Ligar cada morte ou internação a uma variante, uma vacina e às comorbidades da pessoa é indispensável para entender o complexo jogo de xadrez que constitui hoje a interação do Sars-CoV-2 e a população de um país. Coluna do biólogo Fernando Reinach para o Estadão:
Quando uma pessoa como Tarcísio Meira morre de covid,
a explicação dada à população é de que nenhuma vacina é 100% eficaz em
prevenir mortes. Isso é óbvio. Mas isso não é suficiente, e a pergunta
que ocorre a toda pessoa minimamente informada é qual vacina ele tinha
tomado e qual foi a variante do vírus responsável por sua morte. Ligar
cada morte ou internação a uma variante, uma vacina e às comorbidades da
pessoa é indispensável para entender o complexo jogo de xadrez que
constitui hoje a interação do Sars-CoV-2 e a população de um país.
No
início da pandemia, observamos uma corrida entre o vírus original, que
ameaçava infectar rapidamente toda a população mundial, e o ser humano,
que desejava retardar seu espalhamento para evitar o colapso do sistema
hospitalar e ganhar tempo para desenvolver vacinas. Uma briga do vírus
contra o tempo.
Passado
um ano e meio, a situação é diferente. Diversos imunizantes foram
desenvolvidos. Sabemos desde o início que diferentes tecnologias
resultaram em vacinas com diferentes características. Algumas com uma
alta eficácia, outras com média e outras com baixa. Além disso, os
conhecimentos que temos sobre a maneira como cada produto nos ajuda a
combater o vírus varia de vacina para vacina. Assim, falar “das vacinas”

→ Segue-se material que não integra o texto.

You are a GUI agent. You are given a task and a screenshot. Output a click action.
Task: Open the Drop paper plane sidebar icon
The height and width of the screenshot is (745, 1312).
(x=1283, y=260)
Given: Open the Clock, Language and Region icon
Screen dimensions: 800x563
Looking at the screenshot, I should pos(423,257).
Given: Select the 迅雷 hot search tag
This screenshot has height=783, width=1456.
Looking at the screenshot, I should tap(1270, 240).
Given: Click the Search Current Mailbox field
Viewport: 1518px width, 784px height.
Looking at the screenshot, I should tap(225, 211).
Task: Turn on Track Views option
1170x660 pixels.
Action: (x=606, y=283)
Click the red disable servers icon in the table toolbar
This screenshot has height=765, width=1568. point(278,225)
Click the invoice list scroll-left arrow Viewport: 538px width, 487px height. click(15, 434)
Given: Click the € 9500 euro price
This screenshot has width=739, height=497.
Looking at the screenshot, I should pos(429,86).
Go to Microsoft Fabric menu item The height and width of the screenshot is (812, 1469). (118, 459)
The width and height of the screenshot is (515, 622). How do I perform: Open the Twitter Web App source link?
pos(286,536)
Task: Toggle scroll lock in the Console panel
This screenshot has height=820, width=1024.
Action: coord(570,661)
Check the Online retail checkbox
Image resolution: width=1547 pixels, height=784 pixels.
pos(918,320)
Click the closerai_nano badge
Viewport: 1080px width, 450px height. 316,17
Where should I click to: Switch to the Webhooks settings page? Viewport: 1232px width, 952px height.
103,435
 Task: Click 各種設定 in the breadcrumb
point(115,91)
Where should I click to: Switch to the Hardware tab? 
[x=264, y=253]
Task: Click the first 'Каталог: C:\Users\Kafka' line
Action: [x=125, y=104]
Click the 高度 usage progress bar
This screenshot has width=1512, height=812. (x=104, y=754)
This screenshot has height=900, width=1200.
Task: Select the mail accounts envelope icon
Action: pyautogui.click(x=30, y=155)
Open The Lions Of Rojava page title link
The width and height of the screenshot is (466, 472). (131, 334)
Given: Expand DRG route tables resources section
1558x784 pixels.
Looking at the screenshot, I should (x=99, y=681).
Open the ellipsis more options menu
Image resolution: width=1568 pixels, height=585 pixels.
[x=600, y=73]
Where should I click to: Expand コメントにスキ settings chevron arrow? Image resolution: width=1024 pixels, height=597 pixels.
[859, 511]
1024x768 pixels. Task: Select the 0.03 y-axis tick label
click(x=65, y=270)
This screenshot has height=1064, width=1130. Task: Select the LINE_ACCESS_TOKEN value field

como algo homogêneo é uma enorme falácia.
Não
bastasse a diversidade de vacinas, o vírus já não é mais homogêneo.
Surgiram diferentes variantes – Alfa, Beta, Gama e Delta, cada uma com
diferentes propriedades. As diferenças entre as variantes incluem sua
capacidade de propagação e sua capacidade de driblar cada imunizante.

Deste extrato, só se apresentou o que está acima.